*What is expected:* Could you give every record again, exactly as it reads?
---
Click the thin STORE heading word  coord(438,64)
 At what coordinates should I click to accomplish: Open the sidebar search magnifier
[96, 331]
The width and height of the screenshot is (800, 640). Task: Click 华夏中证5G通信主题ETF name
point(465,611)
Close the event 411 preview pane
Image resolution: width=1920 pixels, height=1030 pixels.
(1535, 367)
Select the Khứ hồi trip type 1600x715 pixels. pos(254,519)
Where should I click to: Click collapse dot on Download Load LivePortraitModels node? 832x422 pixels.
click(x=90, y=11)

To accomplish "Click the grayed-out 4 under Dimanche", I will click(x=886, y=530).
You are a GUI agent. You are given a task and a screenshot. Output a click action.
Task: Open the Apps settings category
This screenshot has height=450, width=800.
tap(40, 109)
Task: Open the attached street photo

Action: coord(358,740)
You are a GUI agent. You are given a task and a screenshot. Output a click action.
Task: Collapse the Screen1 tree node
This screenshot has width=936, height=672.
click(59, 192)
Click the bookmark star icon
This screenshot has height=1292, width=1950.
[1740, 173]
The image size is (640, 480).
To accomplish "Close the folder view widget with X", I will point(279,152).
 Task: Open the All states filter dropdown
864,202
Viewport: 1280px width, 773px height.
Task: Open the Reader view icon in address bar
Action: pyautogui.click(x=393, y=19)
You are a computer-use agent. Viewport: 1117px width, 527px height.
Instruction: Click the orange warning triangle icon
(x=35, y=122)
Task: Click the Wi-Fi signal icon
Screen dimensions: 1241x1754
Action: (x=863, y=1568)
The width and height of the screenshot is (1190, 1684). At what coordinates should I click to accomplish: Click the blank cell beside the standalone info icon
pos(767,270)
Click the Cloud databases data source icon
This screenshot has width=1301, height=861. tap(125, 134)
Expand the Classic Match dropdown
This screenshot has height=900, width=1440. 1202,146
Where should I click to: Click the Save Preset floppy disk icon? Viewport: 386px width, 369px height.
---
*Answer space:*
Click the thin STORE heading word  coord(438,64)
 At what coordinates should I click to accomplish: Open the sidebar search magnifier
[96, 331]
The width and height of the screenshot is (800, 640). Task: Click 华夏中证5G通信主题ETF name
point(465,611)
Close the event 411 preview pane
Image resolution: width=1920 pixels, height=1030 pixels.
(1535, 367)
Select the Khứ hồi trip type 1600x715 pixels. pos(254,519)
Where should I click to: Click collapse dot on Download Load LivePortraitModels node? 832x422 pixels.
click(x=90, y=11)

To accomplish "Click the grayed-out 4 under Dimanche", I will click(x=886, y=530).
You are a GUI agent. You are given a task and a screenshot. Output a click action.
Task: Open the Apps settings category
This screenshot has height=450, width=800.
tap(40, 109)
Task: Open the attached street photo

Action: coord(358,740)
You are a GUI agent. You are given a task and a screenshot. Output a click action.
Task: Collapse the Screen1 tree node
This screenshot has width=936, height=672.
click(59, 192)
Click the bookmark star icon
This screenshot has height=1292, width=1950.
[1740, 173]
The image size is (640, 480).
To accomplish "Close the folder view widget with X", I will point(279,152).
 Task: Open the All states filter dropdown
864,202
Viewport: 1280px width, 773px height.
Task: Open the Reader view icon in address bar
Action: pyautogui.click(x=393, y=19)
You are a computer-use agent. Viewport: 1117px width, 527px height.
Instruction: Click the orange warning triangle icon
(x=35, y=122)
Task: Click the Wi-Fi signal icon
Screen dimensions: 1241x1754
Action: (x=863, y=1568)
The width and height of the screenshot is (1190, 1684). At what coordinates should I click to accomplish: Click the blank cell beside the standalone info icon
pos(767,270)
Click the Cloud databases data source icon
This screenshot has width=1301, height=861. tap(125, 134)
Expand the Classic Match dropdown
This screenshot has height=900, width=1440. 1202,146
Where should I click to: Click the Save Preset floppy disk icon? Viewport: 386px width, 369px height.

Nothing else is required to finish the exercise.